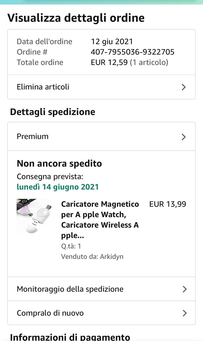Tap the Non ancora spedito status heading
This screenshot has height=341, width=203.
pos(59,163)
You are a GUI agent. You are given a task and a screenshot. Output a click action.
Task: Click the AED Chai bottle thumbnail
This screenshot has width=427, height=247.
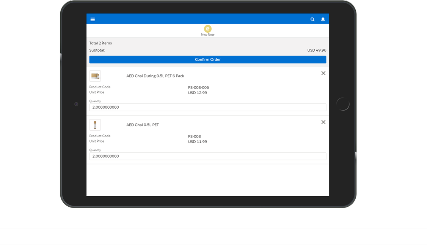(x=95, y=125)
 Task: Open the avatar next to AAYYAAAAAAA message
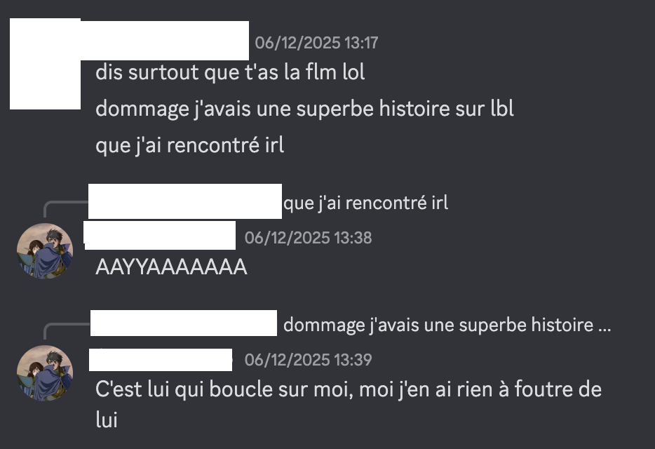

## Written exercise
Copy the text of all the records above word for word, leaving out the pictures.

## Problem solution
Tap the Non ancora spedito status heading
This screenshot has height=341, width=203.
pos(59,163)
You are a GUI agent. You are given a task and a screenshot. Output a click action.
Task: Click the AED Chai bottle thumbnail
This screenshot has width=427, height=247.
(x=95, y=125)
 Task: Open the avatar next to AAYYAAAAAAA message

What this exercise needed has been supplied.